SOURCE MATERIAL |
++++

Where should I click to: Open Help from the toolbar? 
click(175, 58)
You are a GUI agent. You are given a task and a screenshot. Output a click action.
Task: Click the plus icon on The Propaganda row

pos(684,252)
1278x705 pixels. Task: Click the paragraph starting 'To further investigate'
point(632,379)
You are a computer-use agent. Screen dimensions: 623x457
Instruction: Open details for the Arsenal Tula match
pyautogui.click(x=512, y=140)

++++

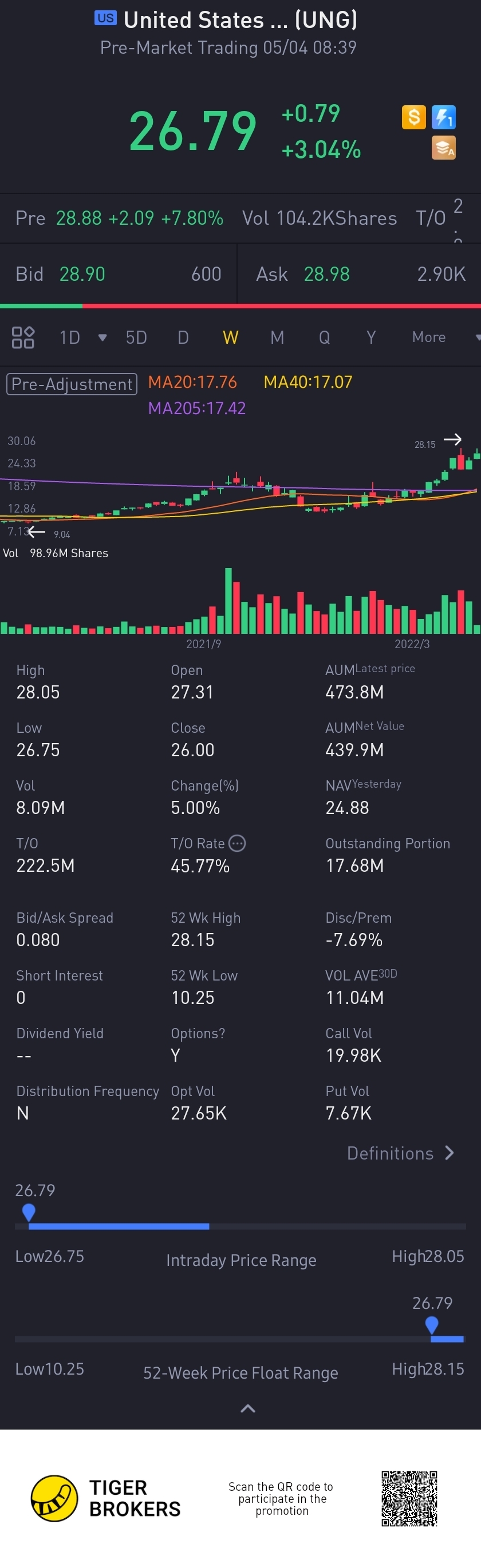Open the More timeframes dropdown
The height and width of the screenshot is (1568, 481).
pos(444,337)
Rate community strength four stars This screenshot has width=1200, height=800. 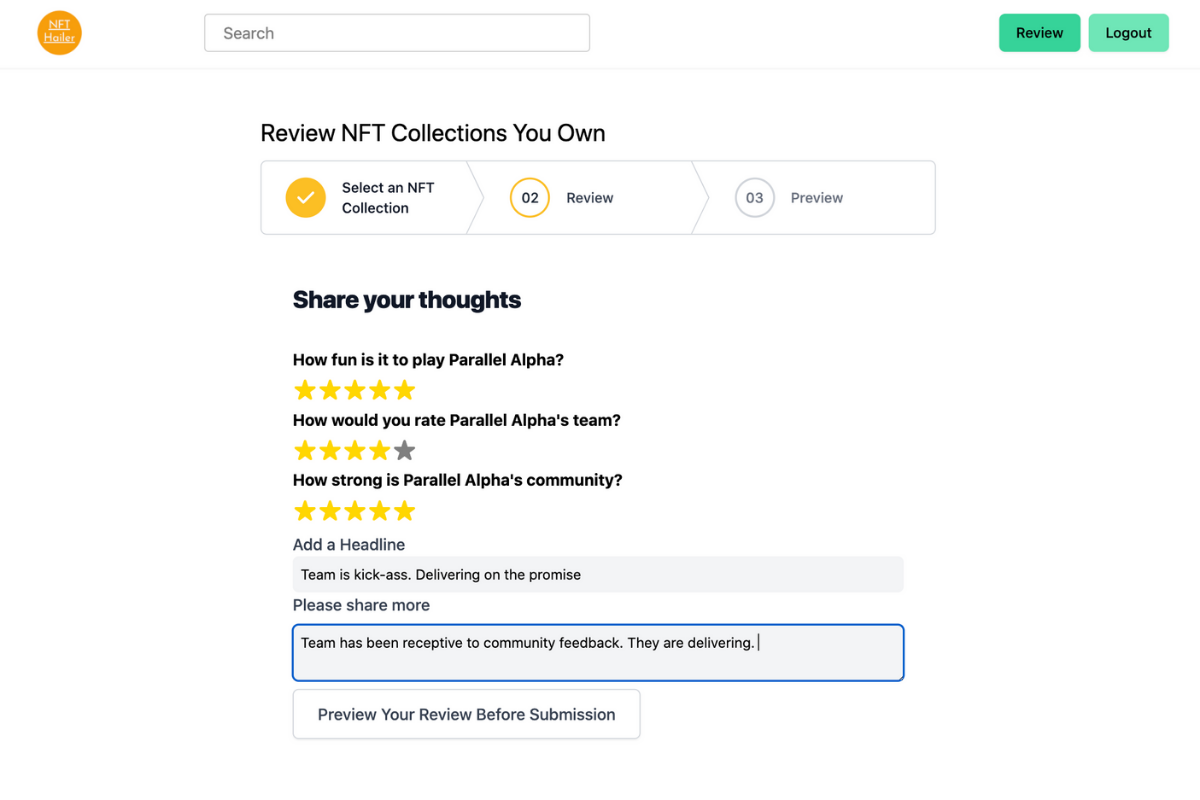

++++

Transcribe, exactly and without additions, the lines of the records above, beginning with the line that contains "You are a GUI" and ending with the line that contains "You are a computer-use", both included.

You are a GUI agent. You are given a task and a screenshot. Output a click action.
Task: Click the plus icon on The Propaganda row

pos(684,252)
1278x705 pixels. Task: Click the paragraph starting 'To further investigate'
point(632,379)
You are a computer-use agent. Screen dimensions: 623x457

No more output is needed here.